In August of 2013, the defendant shoplifted more than $250 worth of merchandise from a department store. She was charged with larceny. She ultimately confessed to the crime and her case was continued without a finding, which means she was on probation for one year. If she had successfully completed her probationary term, the case would have been dismissed. Unfortunately, the defendant was unable to abide by the conditions of her probation. Only a month after she pled out the case, the defendant was accused by the Probation Department of failing to satisfy the requirements of a court-ordered outpatient drug treatment program and failing to pay money assessed by the Court. Two months later, she admitted to using THC. The following month, she tested positive for cocaine, amphetamine, and morphine. With the multiple violations, the judge extended the term of the defendant’s probation and ordered her to complete a residential drug treatment program. During the ensuing months, the defendant left the program and continued to test positive for drugs. After the defendant failed to complete two additional court-order residential drug programs, the judge finally decided to send her to jail, where she could complete a drug program while incarcerated. The judge sentenced her to serve two years, understanding that with the time the defendant had already served and the time she could earn by behaving herself behind bars, she would likely be released in approximately nine months (which would give her time to complete the program). The defendant objected to the sentence, and argued the judge had improperly considered the length of the rehab program in calculating the length of her jail sentence. The Supreme Judicial Court affirmed.

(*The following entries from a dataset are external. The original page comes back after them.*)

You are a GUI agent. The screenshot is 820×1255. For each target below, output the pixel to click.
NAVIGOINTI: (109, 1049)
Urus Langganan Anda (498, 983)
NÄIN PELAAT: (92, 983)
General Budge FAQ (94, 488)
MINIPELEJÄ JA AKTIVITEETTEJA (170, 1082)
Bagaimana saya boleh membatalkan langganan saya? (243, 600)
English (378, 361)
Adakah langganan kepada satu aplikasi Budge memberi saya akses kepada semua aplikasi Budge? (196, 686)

In imposing a sentence, a judge it obligated to consider multiple goals, including deterrence, rehabilitation, protection of the public, and punishment. The SJC ruled it was appropriate for the sentencing judge to take into account the defendant’s substance abuse problem (and her absolute inability to stop using drugs). The judge considered the defendant’s request to participate in the rehabilitation program administered by the jail and imposed a sentence that would provide her enough time to complete the program. The judge properly balanced the defendant’s individual needs and the needs of the community where she lives, and the two-year sentence was therefore appropriate.

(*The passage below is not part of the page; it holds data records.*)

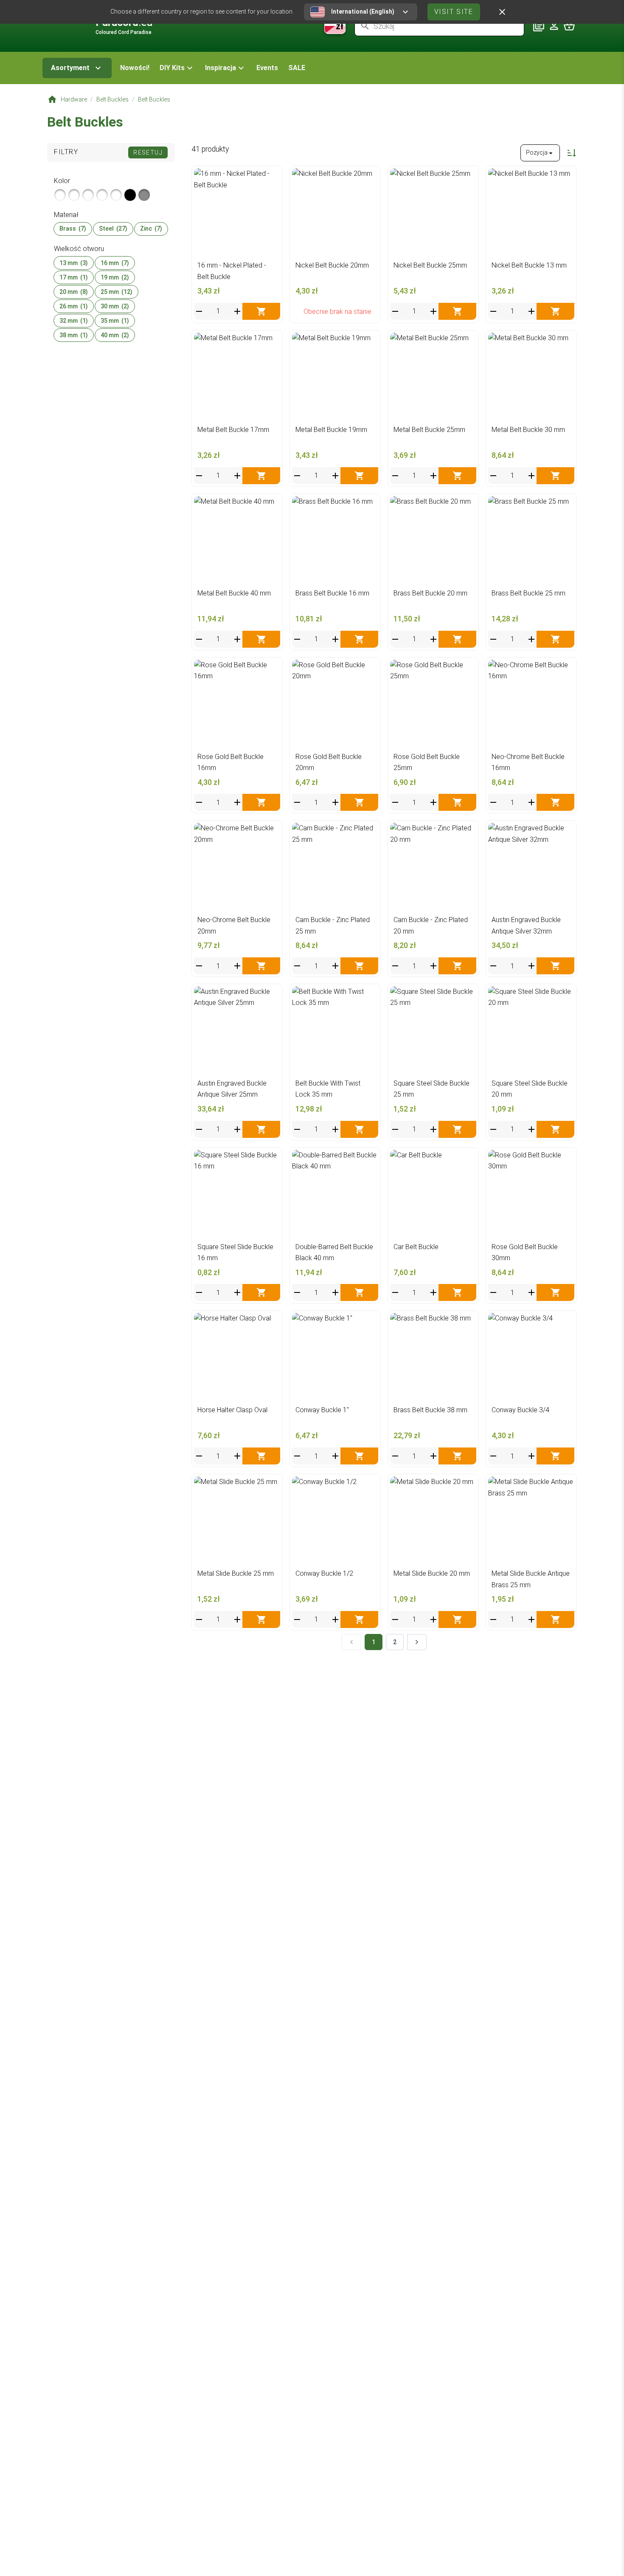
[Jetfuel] (116, 195)
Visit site (453, 12)
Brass (72, 229)
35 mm (115, 320)
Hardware (74, 99)
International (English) (362, 11)
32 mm (73, 320)
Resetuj (148, 152)
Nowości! (134, 68)
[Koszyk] (569, 26)
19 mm (115, 277)
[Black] (130, 195)
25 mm (116, 291)
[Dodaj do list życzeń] (271, 176)
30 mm (115, 306)
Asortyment (70, 68)
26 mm (73, 306)
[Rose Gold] (102, 195)
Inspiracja (220, 68)
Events (267, 68)
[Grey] (144, 195)
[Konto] (554, 26)
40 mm (115, 335)
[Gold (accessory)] (74, 195)
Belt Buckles (112, 99)
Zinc (151, 229)
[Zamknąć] (502, 11)
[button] (177, 68)
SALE (296, 68)
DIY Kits (172, 68)
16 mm (115, 263)
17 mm (73, 277)
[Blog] (538, 26)
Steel (113, 229)
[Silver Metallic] (60, 195)
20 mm (73, 291)
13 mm (73, 263)
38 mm (73, 335)
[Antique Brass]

The SJC noted that incarceration is not the preferred method of attempting to achieve rehabilitation. Simply jailing drug addicts is not an effective way to combat the opioid epidemic. However, in this case, the sentencing judge was left with no choice after the defendant repeatedly demonstrated her inability to complete a drug rehabilitation program while on probation. This case illustrates the hard decisions sentencing judges need to make in trying to give drug addicts the tools to become clean. While jail is the last resort, it was the only option for the defendant.